Monday, March 15, 2010

Konichiwa Tokyo!

We have arrived!

After what seemed like a never-ending trip, we are finally in Tokyo! We got up at 4:00am EST in Indianapolis, took a 7:15am flight to O’hare, a 10:15am flight to Tokyo-Narita and then a train to our hotel. We got to the hotel on Saturday at 5:30pm Tokyo time. Since I have a difficult time sleeping on planes, I was more than ready to go to bed last night. Once we arrived we got settled in the hotel and then met for dinner at 7:30pm. We had no clue where to go so we walked around aimlessly for a while. We were in a group of 11 and decided we needed to spilt up since there weren’t any Japanese restaurants that could handle a group of our size. I spilt off with 4 other girls to eat. Some woman on the street started blabbering in Japanese and insisted that we follow her. A girl in my group fell for it and the woman then led us to the restaurant she works for. We were fooled. We sat down and the lady immediately asked us if we wanted beer. We took a pass. Luckily, well somewhat, the menu had photos. We pointed at what we wanted. We ended up with edamame, an egg dish, a noodle/stir fry dish and eggplant covered with dried fish flakes. Yum! It was all small portions, so we then went to the convenience store downstairs to get some more food. After our delicious C-store meal I was more than ready to hit the hay.

This morning we were able to sleep in a bit.

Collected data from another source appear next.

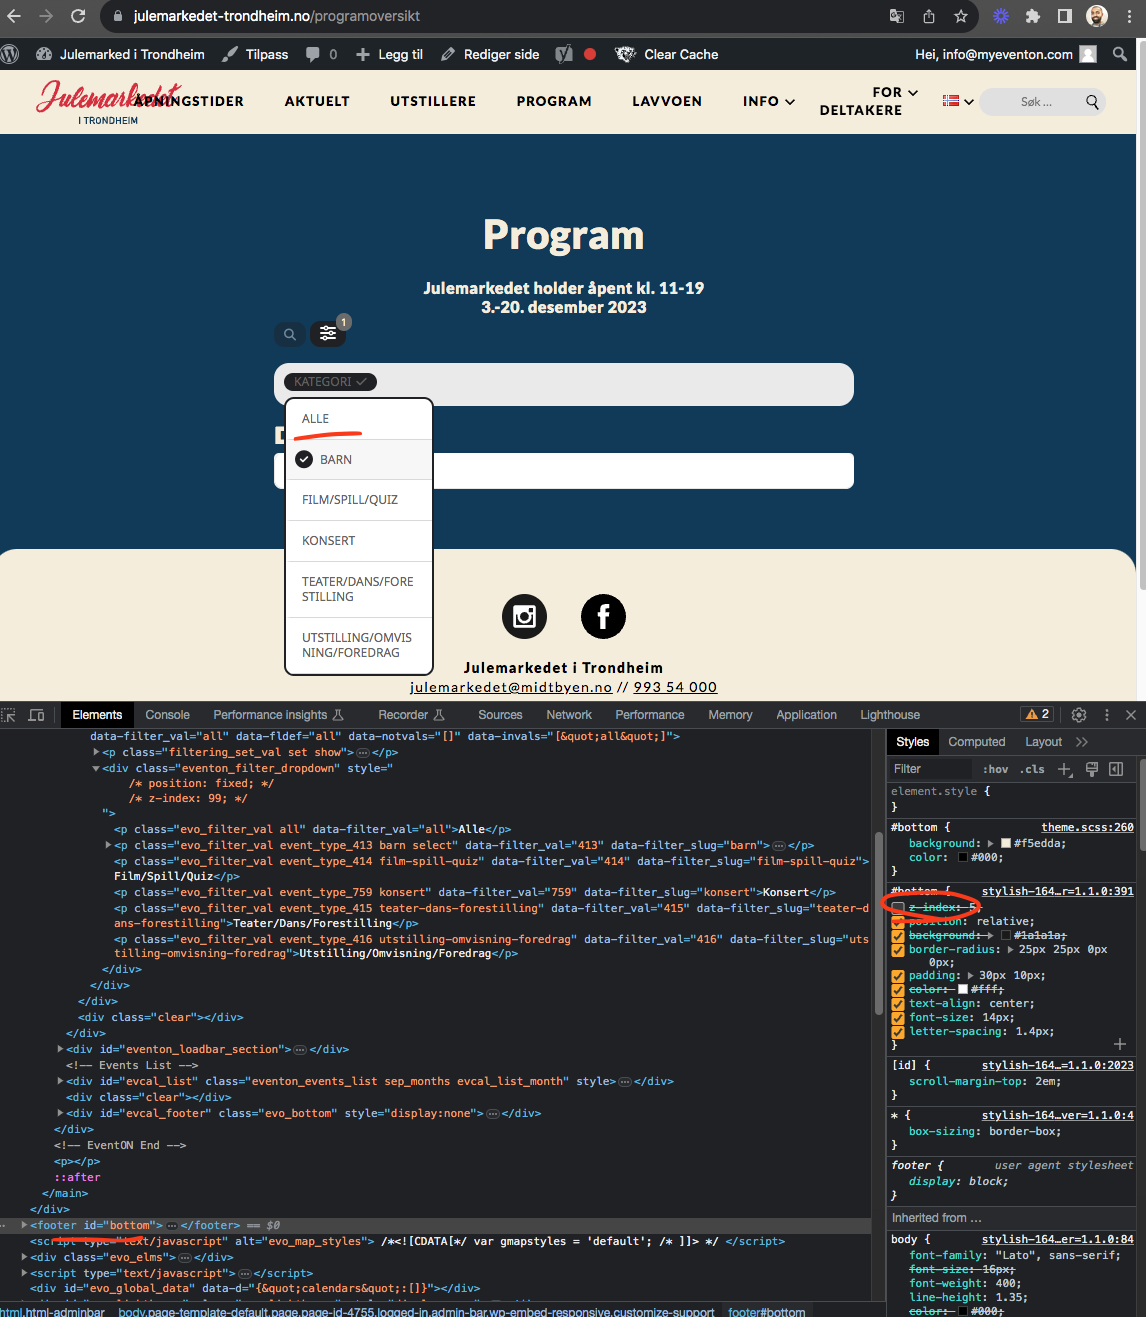
Task: Expand the footer#bottom element node
Action: point(24,1225)
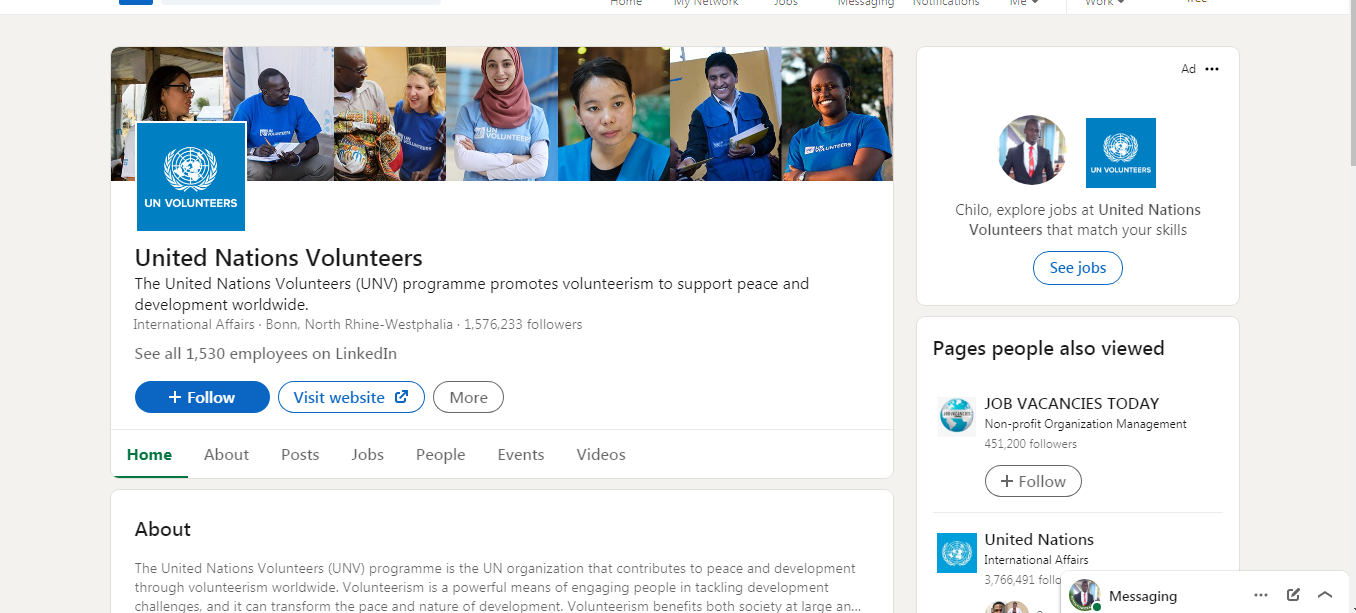The height and width of the screenshot is (613, 1356).
Task: Open the More options dropdown
Action: point(468,397)
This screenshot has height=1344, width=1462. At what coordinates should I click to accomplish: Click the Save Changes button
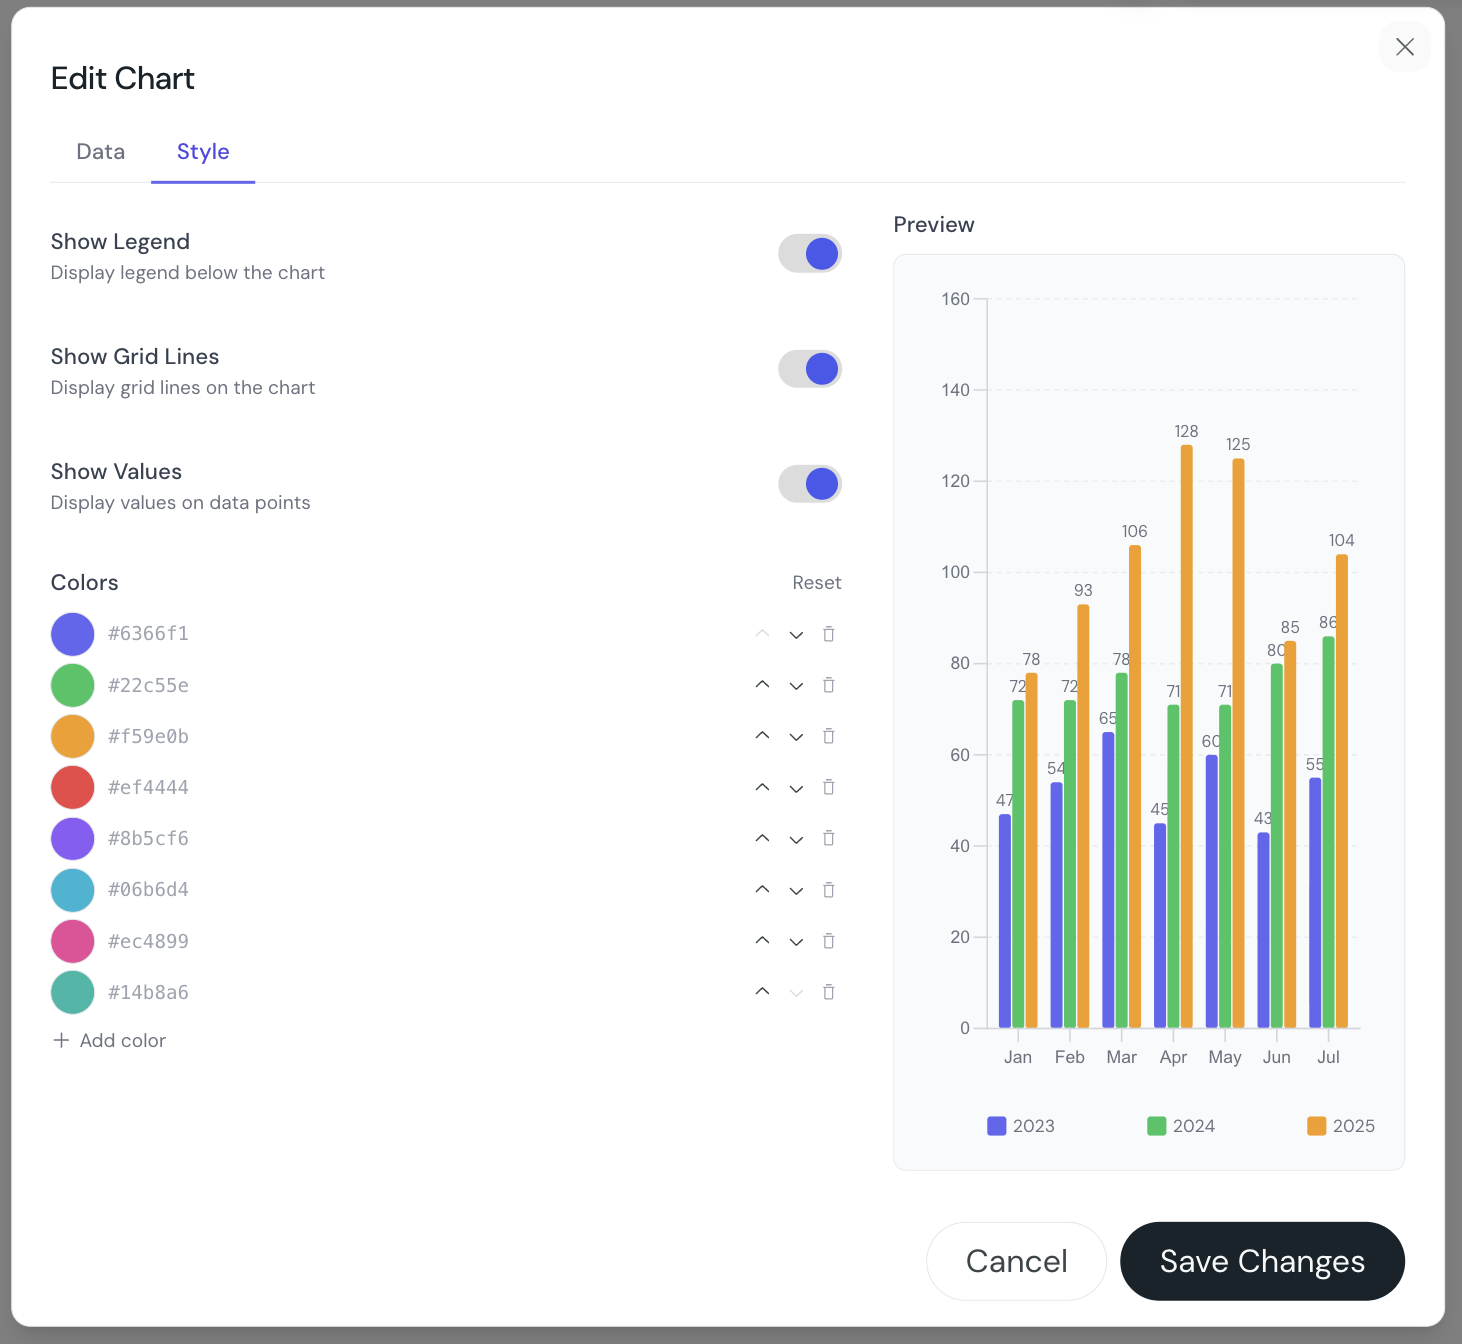pos(1262,1261)
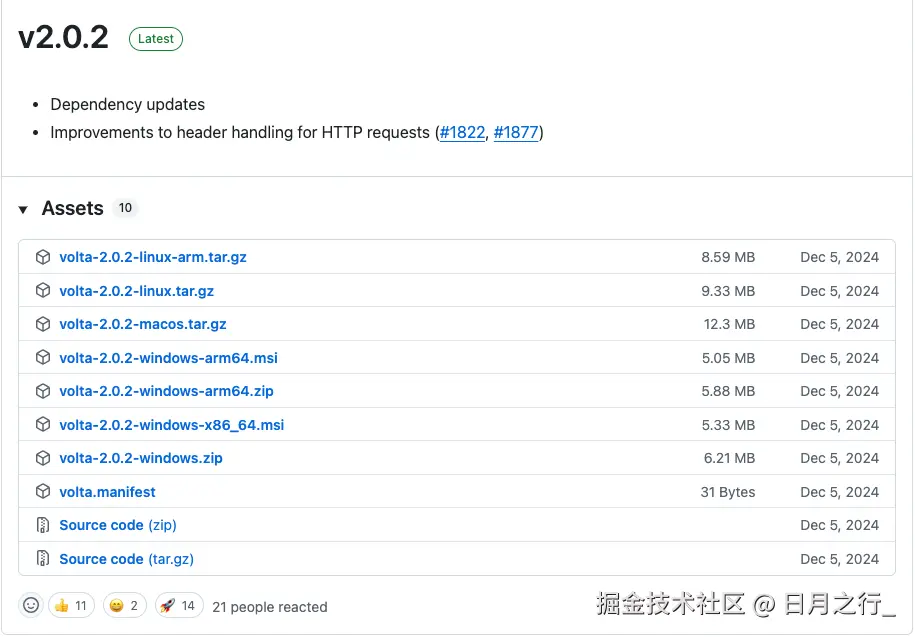Click package icon beside volta-2.0.2-linux-arm.tar.gz
Viewport: 915px width, 637px height.
point(43,257)

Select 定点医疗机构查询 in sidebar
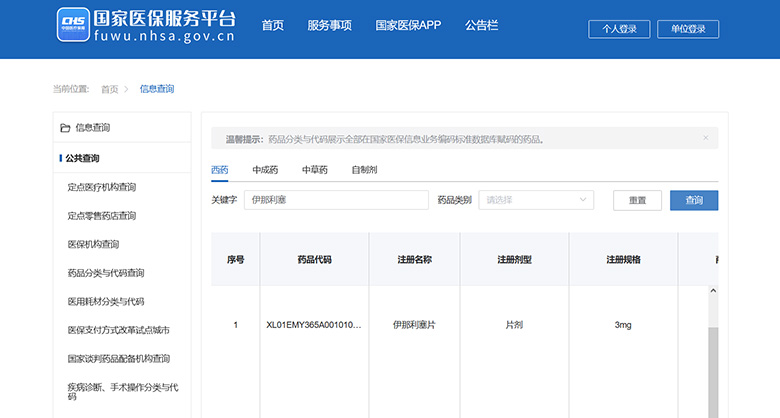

I woke up at 8:30, went downstairs to a coffee shop to get a croissant and then met the group at 9:45am to leave. We went to a neighborhood called Asakusa. It’s filled with great souvenir shops and old Shinto shrines. The souvenir-lined street is also sprinkled with some food vendors. We tried moshi balls. It’s padded down rice, filled with a bean paste and fried. I got the apricot flavor and sampled a bit of my friend’s sesame one. They were delicious and only 100 yen or just over a dollar. After indulging in our moshi, we continued on to the shrines. They were beautiful. Outside of the main shrine were these beautiful gardens. We explored those and then looked at more of the food vendors. We saw some interesting cuisine, the most shocking being octopus.

Everywhere we went we got looks for being American. People love us. It’s really funny. I heard several Japanese women sneeze so I said, “bless you.” They thought it was the most hilarious thing ever. Needless to say, I’m making a ton of Japanese friends. We also met some kids all dressed up in different costumes. We made sure to take some photos with them. For lunch we went to this really neat restaurant. We all tried uniguiri, rice balls filled with salmon and covered with seaweed. Delish! After lunch it was time to meet up with the group.

From there we headed to the 100-yen store (or dollar store.) We met a girl around our age. Her parents are friends with my professor and his wife. Her aunt was with her, too. It was really cute; I mentioned I wanted to get chapstick with kangi (Japanese lettering) on it and they found it for me at the store and bought it for me! I also purchased some stationary at the 100-yen store. I was standing at the counter ready to check out and a man came up to me and started speaking in Japanese and pointing at my stationary. He was also making a praying gesture. I didn’t understand so my new Japanese friend Arina stepped in. She informed me that the stationary I picked out was a funeral card. Oops. That being the case, I switched it out.

After visiting Asakusa, I went with 7 other kids to Akihabara, the electronics district. We wondered around for a while, walking into arcades and a store that I would compare to Best Buy on crack. This store had everything! It was 9 stories high and a block long. After exploring most of it a friend and I decided to camp out in the massage chairs. It was glorious, and a much needed break for our feet. However, we had some trouble securing our chairs. My friend Lexi sat down first. I asked if I could sit next to her and was told to wait, granted I couldn’t really understand since she was speaking Japanese, but it sounded like wait. I think she wanted us to switch off sitting in the chair. There were still a ton of other open chairs, so I went up to another woman and asked if I could sit down. She pointed me to the a chair three chairs down, which coincidentally happened to be the cheapest one, to sit down. We got the impression that they worked for commission and didn’t want us hogging their chairs. Either way, it was a much needed and wonderful break.

On our way back to the subway we stopped at 31 flavors. I couldn’t resist getting some green tea ice cream. From 31 flavors we took the train back to the hotel. From there we decided it was time for dinner. I went to a ramen restaurant with two classmates. I ordered a wonderful noodle soup and we spilt gyoza (dumplings.) Now we’re back in the hotel room and I’m attempting to load my 100+ photos on to my computer. Unfortunately, the fee for internet in the room is pretty high, so I’m hoping to go to the business center to use their computers there.

Thus far, Tokyo has been amazing. I’m looking forward to the days to come and our new adventures.